Quinns: Oh yes! You were there. Maybe I forgot you were playing Runebound with me because there’s not a great deal of player interaction, and that seems to be where a lot of the effort went with this edition.
Story cards affect the entire table. One quest we got let a hero “learn” from another hero playing the game, so long as they could catch up with them, resulting in a hilarious circumstance where everyone started edging away from them. And most importantly, whenever you fight a monster using the new disc-based combat, the players to your left controls that monster, trying to do the most harm.
And I’m happy to say that these new discs are fun! As if you were doing battle using a handful of loose change, you gather up all of your character’s discs, and those of their equipment, and cast them across the table. Different faces might mean you can go first, or hit the monster, or (wait for it!) re-toss some of their coins, as if you were frantically re-arranging a salad until all the damage-olives were on the bottom.
Paul: Yep, there’s a tremendous amount to do in this game, that’s for sure, but hardly any of it actually involves any of the other players, meaning this way of conducting combat felt almost like a compensatory measure. Sure, the board is peppered with adventure, and thick, heavy decks of cards are full of scores of quests and monsters and magic items. However, there’s almost no opportunity for you to either cooperate or compete with anyone. As you stride about the land, bashing ogres, visiting fortresses or exploring mountain passes, you’re having extremely solitary experiences. Everyone else could pretty much leave the table while you have your turn.
Quinns: Yeah. And sadly, for all of Runebound’s lovely cards and concepts, its solitary nature remains the end of the discussion for me. It’s a box from another time, like a sarcophagus or a fax machine. I cannot remember the last time I played a board game and was waiting for my turn!
Those turns were fantastic fun, especially when I bought a new piece of equipment and got the disc that came with it, or rolled the EXACT correct combination on the terrain dice to scoot up a mountain and down again in one smooth action. But in our four player game, I was only truly enjoying myself 25% of the time. If I was ever going to play it again, it would totally be as a 2 player game to bump that ratio up to 50%.
Paul: Right. I liked getting stuff. I found gradually gaining skills and gold and gear to be extremely satisfying, especially after I grabbed a suit of armour which gave me an extra combat token to toss, making me far better in a fight. It really made me feel much more of a threat, which made me fantastically proud, but it took a while for me to earn a lot of the things that I won and this meant a great deal of questing, of tramping back and forth, of repeating basically the same formula of fighting and looting and shopping, but also even more watching other people do this entirely independent of me.
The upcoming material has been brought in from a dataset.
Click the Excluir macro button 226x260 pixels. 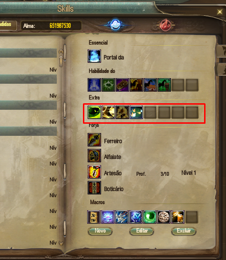tap(184, 231)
I didn’t like that bit nearly as much.
Quinns: Can I say that I also got really annoyed when I did badly? Does that reflect badly on me? I ended up feeling like Charlie Brown for half of our game. Early on I got beaten up by a faerie and woke up in a bush, then a friend of ours rocketed up to my tile and snatched the adventure I was STANDING ON, and then I got beaten up by a sorceror and woke up in a bush. Again.
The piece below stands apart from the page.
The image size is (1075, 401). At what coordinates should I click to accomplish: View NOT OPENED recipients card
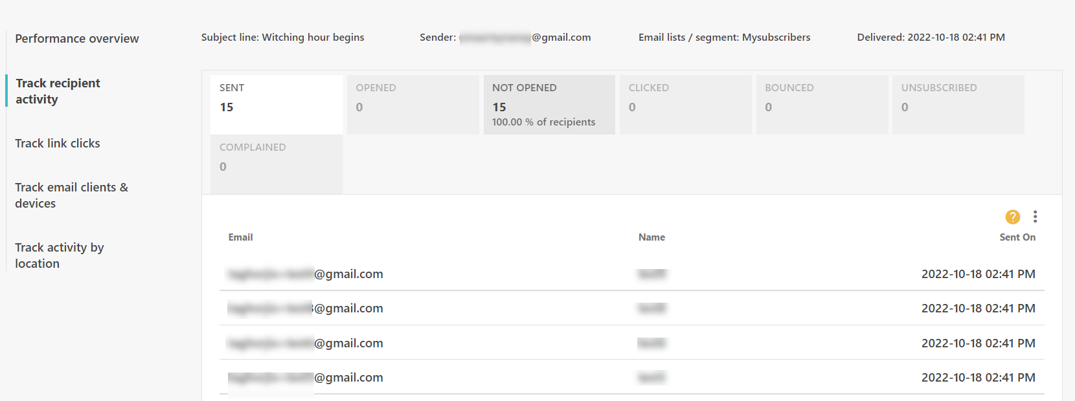[549, 103]
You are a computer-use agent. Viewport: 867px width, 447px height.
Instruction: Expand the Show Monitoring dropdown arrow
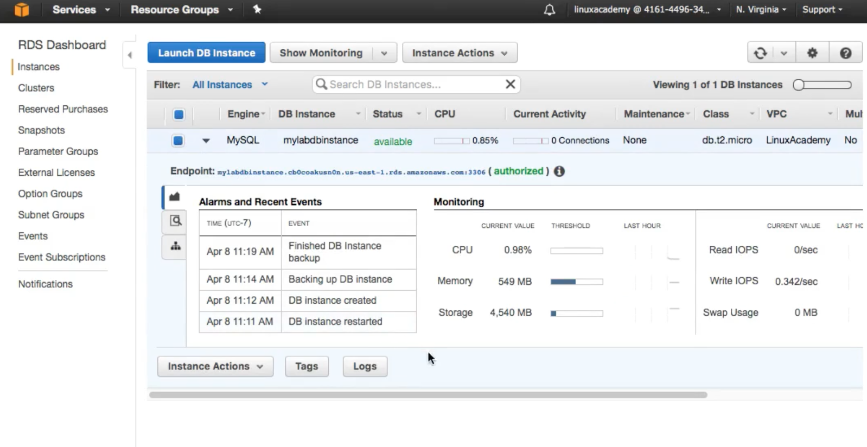384,53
So help me god, I’m going to give a compliment to Talisman: At least in Talisman when terrible stuff happens to you, like you’re turned into a frog who is then arrested, you can laugh because heinous crap is going to happen to your friends, too. In Runebound, I felt like I was hitting speedbumps and my friends were accelerating away. That’s a special kind of sadness.
Paul: I thought it was way better than Talisman, giving you more freedom, better balance and progression, particularly with monsters gradually getting more powerful and a final boss appearing who, if you don’t challenge them in time, ends the game. But it was still a long experience, too long for my liking. What lovely cards. What exciting magic items. What monsters. What a lot of grinding. What a lot of repetition. I’m glad that the Lord of the Rings films are so long, because lots of different and exciting things happen. I can’t say the same for Runebound.
Quinns: Yep! It’s big improvement to Runebound 2nd edition, and the best magical questing game I’ve played (EXCEPT FOR MAGE KNIGHT thanks commenters), but I’m still not sure it’s for us.